Byrom was appointed to HM Courts and Tribunals Service (HMCTS) as the expert adviser on open data and academic engagement for what the report describes as an initial period of three months. The Ministry of Justice (MoJ) secured a budget of around £1bn in 2016 to modernise courts and tribunals by introducing digital systems. It said that the purpose of the reforms is to create ‘a courts and tribunal system that is just, and proportionate and accessible to everyone’, and HMCTS has pledged to ‘maintain or improve access to justice’ (see para I, page 2 of the report).
The timetable for the programme has slipped from four to six years and it is the subject of an ongoing investigation by the House of Commons Justice Committee. The committee is ‘worried about the access to justice implications’ of the reforms and pledged to put these ‘at the heart of our inquiry’ (see February 2019 Legal Action 4).
The MoJ and HMCTS have committed to improving data collection systems and making data available to independent researchers. Earlier this year, HMCTS published a report that included the promise to use information on the characteristics (eg, demographics, income level and geographical location) of people who use the justice system to ‘inform service design and the design of our national services’ (Putting people at the heart of reform: response to PAC recommendation 2, January 2019, para 4, page 4).
Byrom, in her research for the report, gathered views from academics and other experts on a ‘framework’ to evaluate the impact of the reforms on access to justice (para 3.6, page 13). A crucial element of this is what she has dubbed ‘an irreducible minimum standard of “access to justice” under English law, which is capable of acting as an empirical standard for the purposes of evaluation’ (para 4.14, page 17). Four key components of this are cited:
access to the formal legal system;
access to an effective hearing;
access to a decision in accordance with substantive law; and
access to remedy.
The report also argues that the government is legally committed to ensuring measures of vulnerability are developed to evaluate the effectiveness of the reforms. Byrom has identified 13 attributes, including educational achievement and postcode, as well as protected characteristics under the Equality Act 2010, to produce a matrix of components against which the government needs to collect data in order to meet its legal obligations (fig 4-2, page 18).
At the core of the TLEF report are 29 recommendations on the collection of data and its use to improve access to justice (pages 7–8). These include putting systems in place to collect data on the 13 attributes to measure vulnerability identified in the report (recommendation 2, page 7). The use of ‘unique identifiers’ to monitor users’ progress through the system is also recommended (recommendation 1, page 7).
Perhaps the report’s most eye-catching proposal is the suggestion that the government should obtain external funding to pay for data engineering fellowships to work for six to 12 months in HMCTS (recommendation 21, page 8). Their task would be to sort out a catalogue of the data held and include explanations on who was responsible for which data sets (para 4.57, page 30).

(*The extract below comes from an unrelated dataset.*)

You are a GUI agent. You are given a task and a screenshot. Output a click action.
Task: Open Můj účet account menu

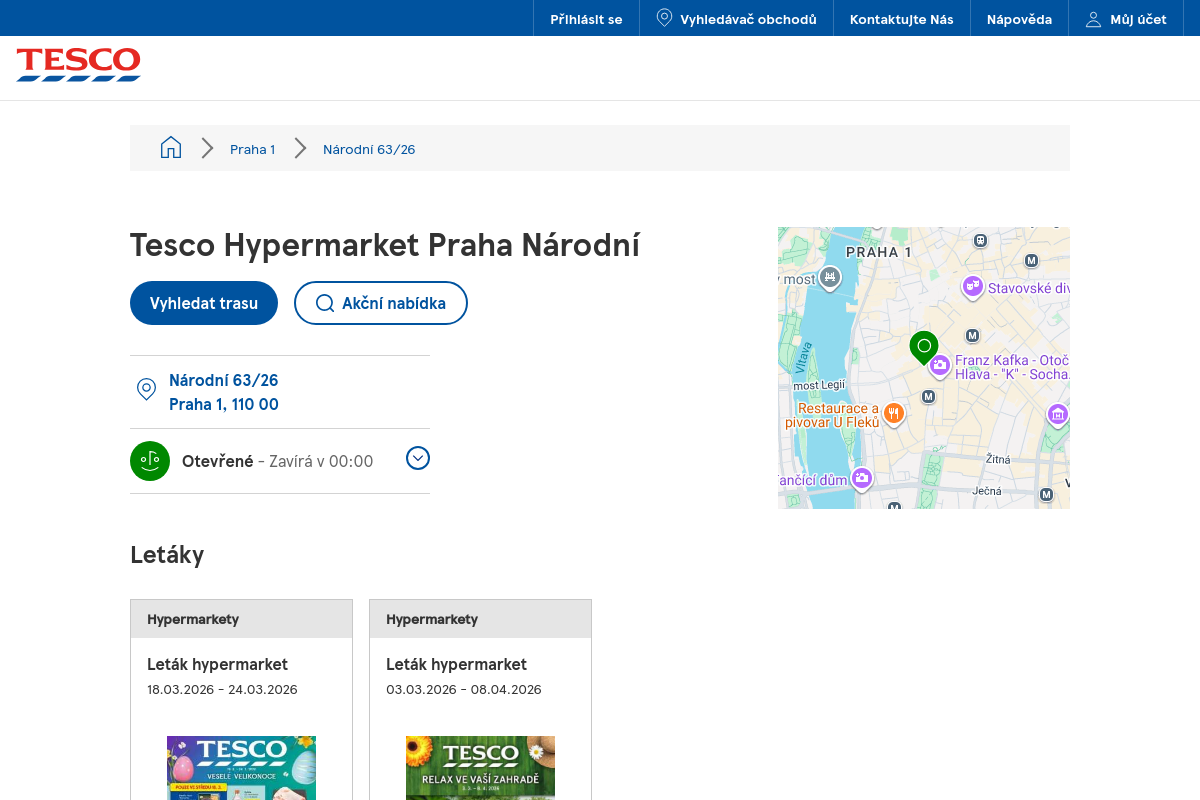[x=1126, y=19]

‘We welcome this report, as if the recommendations are implemented, it will give researchers access to data in order to measure the effectiveness of the reforms in providing access to justice for the most vulnerable,’ said Carol Storer, interim director of LAG.
The report is silent on the budget reductions planned on the back of the digital and other reforms, including the selling off of court buildings (see September 2019 Legal Action 10 and a response to that article from HMCTS chief executive Susan Acland-Hood). According to the National Audit Office (NAO), £265m a year in savings are projected once the programme is completed (Early progress in transforming courts and tribunals, HC 1001, NAO, 9 May 2018, para 1.15, page 6). A 4.9 per cent increase in the MoJ’s budget was recently announced by chancellor Sajid Javid (see October 2019 Legal Action 5). Storer commented: ‘We need some clarity from the MoJ if it still anticipates that digital reforms are going to lead to the savings they were originally projecting.’ She also pointed out that: ‘The MoJ might need to commit more resources to meet the needs of vulnerable court and tribunal users identified by researchers – some users will undoubtedly require expert legal advice and support if they are to navigate the system successfully.’
 
1     TLEF is a grant-giving charity that has supported LAG, including a grant that assisted Legal Action with its digital services. »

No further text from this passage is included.